Zunächst haben wir uns grundlegend mit den Problemen, die Messenger heutzutage noch haben und was sie nicht leisten können, auseinandergesetzt. Daraus wurde schnell klar, dass durch die zeitlichen Abstände, in denen geantwortet wird, eine große Distanz entsteht - nicht nur emotional sondern auch logisch. Zusammenhänge gehen verloren und Nachrichten verlieren ihre Wichtigkeit. Deshalb kreierten den Messenger „Boom“, bei dem Nachrichten nach einer bestimmten Zeit gelöscht werden. Das Gegenüber wird so gezwungen schnell zu antworten, sodass Konversationen mehr Nähe bekommen.
Insgesamt war das Ergebnis zufriedenstellend. Wir haben auf unserem theoretischen Ansatz aufgebaut und eine Lösung für unsere anfängliche Problematik gefunden.

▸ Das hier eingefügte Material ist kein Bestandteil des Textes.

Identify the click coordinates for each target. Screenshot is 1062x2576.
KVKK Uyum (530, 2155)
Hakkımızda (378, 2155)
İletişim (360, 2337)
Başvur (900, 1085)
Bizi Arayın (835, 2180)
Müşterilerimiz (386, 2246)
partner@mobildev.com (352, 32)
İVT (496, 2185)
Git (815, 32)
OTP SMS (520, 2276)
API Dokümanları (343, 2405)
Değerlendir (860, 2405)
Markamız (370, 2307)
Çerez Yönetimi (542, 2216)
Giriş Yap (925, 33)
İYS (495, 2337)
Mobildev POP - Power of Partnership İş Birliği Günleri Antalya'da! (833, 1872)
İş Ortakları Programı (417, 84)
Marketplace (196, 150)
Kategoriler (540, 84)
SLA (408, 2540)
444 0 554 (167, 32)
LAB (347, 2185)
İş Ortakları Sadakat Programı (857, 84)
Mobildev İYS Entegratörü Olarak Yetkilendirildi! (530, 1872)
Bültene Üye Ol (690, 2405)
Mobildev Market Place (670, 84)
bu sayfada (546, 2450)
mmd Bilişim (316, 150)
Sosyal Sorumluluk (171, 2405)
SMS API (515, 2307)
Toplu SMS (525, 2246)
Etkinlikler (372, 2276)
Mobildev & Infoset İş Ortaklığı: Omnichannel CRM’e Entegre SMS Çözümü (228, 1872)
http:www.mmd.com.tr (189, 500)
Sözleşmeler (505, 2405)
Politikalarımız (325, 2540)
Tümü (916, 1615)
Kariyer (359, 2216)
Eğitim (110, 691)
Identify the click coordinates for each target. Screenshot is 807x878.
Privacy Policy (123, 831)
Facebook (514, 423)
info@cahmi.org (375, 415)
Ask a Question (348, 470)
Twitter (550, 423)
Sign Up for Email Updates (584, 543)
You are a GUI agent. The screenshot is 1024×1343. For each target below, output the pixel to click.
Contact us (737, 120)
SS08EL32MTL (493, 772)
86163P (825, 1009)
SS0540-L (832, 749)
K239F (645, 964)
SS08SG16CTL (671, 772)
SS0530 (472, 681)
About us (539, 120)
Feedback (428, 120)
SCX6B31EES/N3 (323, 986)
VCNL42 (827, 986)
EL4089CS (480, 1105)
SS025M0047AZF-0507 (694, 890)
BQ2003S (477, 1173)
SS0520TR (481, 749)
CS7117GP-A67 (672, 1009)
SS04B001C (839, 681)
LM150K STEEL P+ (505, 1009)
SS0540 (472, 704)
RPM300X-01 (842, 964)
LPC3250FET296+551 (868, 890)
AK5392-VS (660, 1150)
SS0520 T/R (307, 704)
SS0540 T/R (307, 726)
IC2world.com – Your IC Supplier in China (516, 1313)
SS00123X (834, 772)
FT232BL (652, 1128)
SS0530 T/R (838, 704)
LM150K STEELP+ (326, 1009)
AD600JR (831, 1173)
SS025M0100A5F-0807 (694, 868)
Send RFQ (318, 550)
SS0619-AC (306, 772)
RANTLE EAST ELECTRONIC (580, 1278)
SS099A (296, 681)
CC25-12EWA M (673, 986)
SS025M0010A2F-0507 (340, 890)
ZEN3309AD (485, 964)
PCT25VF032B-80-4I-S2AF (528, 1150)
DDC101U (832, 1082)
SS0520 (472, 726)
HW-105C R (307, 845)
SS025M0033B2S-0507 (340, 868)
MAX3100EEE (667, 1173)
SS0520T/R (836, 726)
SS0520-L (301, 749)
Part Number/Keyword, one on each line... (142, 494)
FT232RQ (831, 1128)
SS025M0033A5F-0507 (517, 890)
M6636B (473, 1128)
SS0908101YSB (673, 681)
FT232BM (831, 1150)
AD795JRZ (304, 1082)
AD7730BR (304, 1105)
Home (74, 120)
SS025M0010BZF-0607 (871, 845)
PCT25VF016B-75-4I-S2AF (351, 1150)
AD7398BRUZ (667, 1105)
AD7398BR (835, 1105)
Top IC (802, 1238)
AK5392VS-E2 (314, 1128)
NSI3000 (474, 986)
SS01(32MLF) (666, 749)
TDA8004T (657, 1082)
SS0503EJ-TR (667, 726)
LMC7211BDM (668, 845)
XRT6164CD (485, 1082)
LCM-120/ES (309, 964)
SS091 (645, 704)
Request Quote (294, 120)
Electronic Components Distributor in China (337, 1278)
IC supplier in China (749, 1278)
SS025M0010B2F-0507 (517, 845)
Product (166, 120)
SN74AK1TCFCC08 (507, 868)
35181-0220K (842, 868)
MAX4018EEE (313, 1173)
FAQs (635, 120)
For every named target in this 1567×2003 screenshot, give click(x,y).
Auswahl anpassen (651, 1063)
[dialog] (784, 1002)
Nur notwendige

Unser Ansatz mag als kontrovers und provokant betrachtet werden, doch das ist für uns das interessante an diesem Projekt. Nutzern wird die Möglichkeit gegeben, die Distanz zu überbrücken, zu nerven und zum Gegenüber durchzudringen, was sonst so einfach nicht möglich ist. Denn egal was man macht, in der persönlichen digitalen Sphäre hat jeder die Macht, sein Gegenüber zu ignorieren - egal, wie viele Nachrichten kommen. In einem realen Gespräch ginge das nicht. Theoretisch könnte man, aber soziale Konventionen verbieten ein solches Verhalten. Diese Konventionen übertragen sich nicht immer auf digitale Unterhaltungen. Denn digitale Kommunikation ist Service-geprägt. Das heißt, jeder Nutzer ist Kunde, und jede Unbequemlichkeit - etwa eine soziale Konvention - wird beseitigt, um die User Experience zu optimieren. So setzt die digitale Kommunikation ihre eigene Entwicklung fort. Und für die Zukunft (und Gegenwart) müsste man unseren anfänglichen Vergleich mit dem wörtlichen Gespräch einfach umdrehen: nicht mehr „Wie beeinflusst gesprochene Sprache die digitale Kommunikation?“, sondern „Wie beeinflusst digitale Kommunikation gesprochene Sprache?“.
Die Umsetzung der Prototypen hätte noch mit einer Animationslastigen Prototyping-Software besser sein können. Gegen Ende der Bearbeitungsphase stellte sich heraus, dass unsere App einige Mikro-Interaktionen und Animationen haben würde, womit wir rückblickend bei einer Code-lastigeren Software besser aufgehoben gewesen wären. Wir hatten uns allerdings recht früh für Adobe XD entschieden, was für seinen Teil gut geeignet ist, um Screens zu gestalten und die im Stile eines Klick-Prototypen miteinander zu verbinden.